Keyword(s): Integrated water resource management, capacity development, e- learning, water professional
Article:
AbstractThe targets of developing Integrated Water Resource Management (IWRM) plan and Water Efficiency (WE) plan by 2005 could not be realized in most developing countries due to a number of institutional barriers related to sustainable water management, including the lack of trained human resources, applicable best practices and experiences. To address the need of capacity building in IWRM of current generation of water managers, e-learning is considered to be a viable and effective method wherein participants can acquire required knowledge and skills without being away from their routine work for a long period to an academic institution. This paper presents initial experiences gained on the distance-based IWRM program offered by the Regional UN-Water Virtual Learning Centre (WVLC) at the Asian Institute of Technology (AIT), Thailand. Objectives and approach, curriculum and courses and their customization and specific features of the program are presented. Based on the lesson learned during the initial implementation of the program and the feedback received from the participants, the paper further discusses issues and constraints for the sustainability of the program.
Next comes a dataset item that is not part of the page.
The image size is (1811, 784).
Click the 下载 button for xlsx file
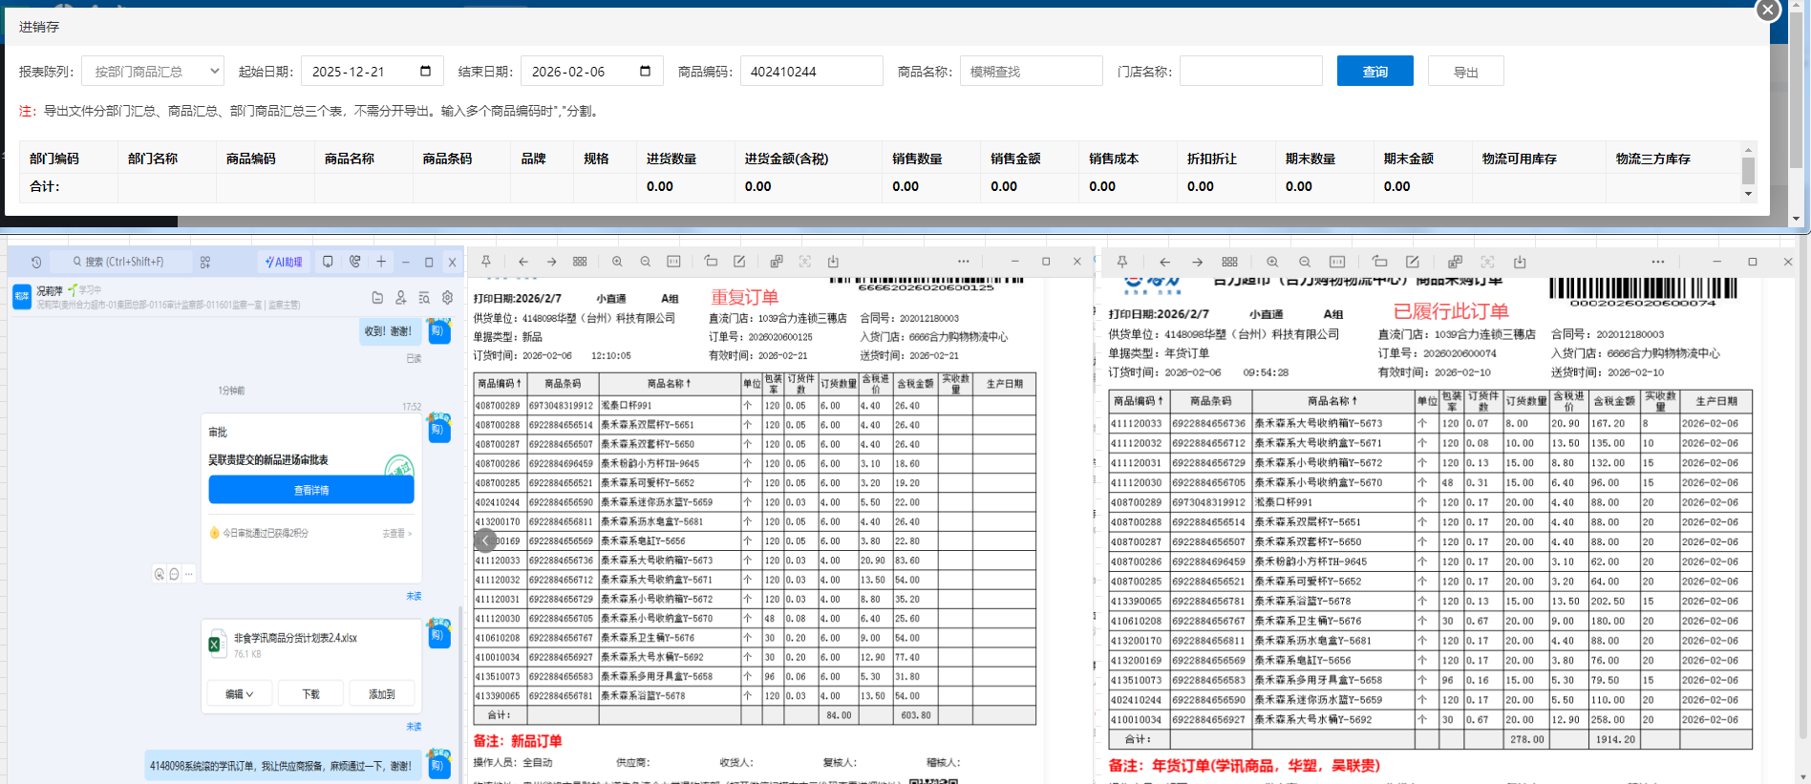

A combination of face-to-face and distance-based learning as experimented has been found to be most effective way of delivering the program. Participants opine that the program is very useful and informational learning experience gained has helped them improving their knowledge and skills necessary to understand and apply IWRM concepts and principles in planning and implementation of water resources management programs and projects in their respective countries. There is a strong interest and enthusiasm among water and related professionals towards the program. There, however remains a major constraint of lack of commitment from the governments and other stakeholders in preparing their staff for adopting IWRM for sustainable development. Lesson learned can be useful for further improvements in the program at WVLC at AIT as well as for education and training in IWRM of water professionals in other parts of the World.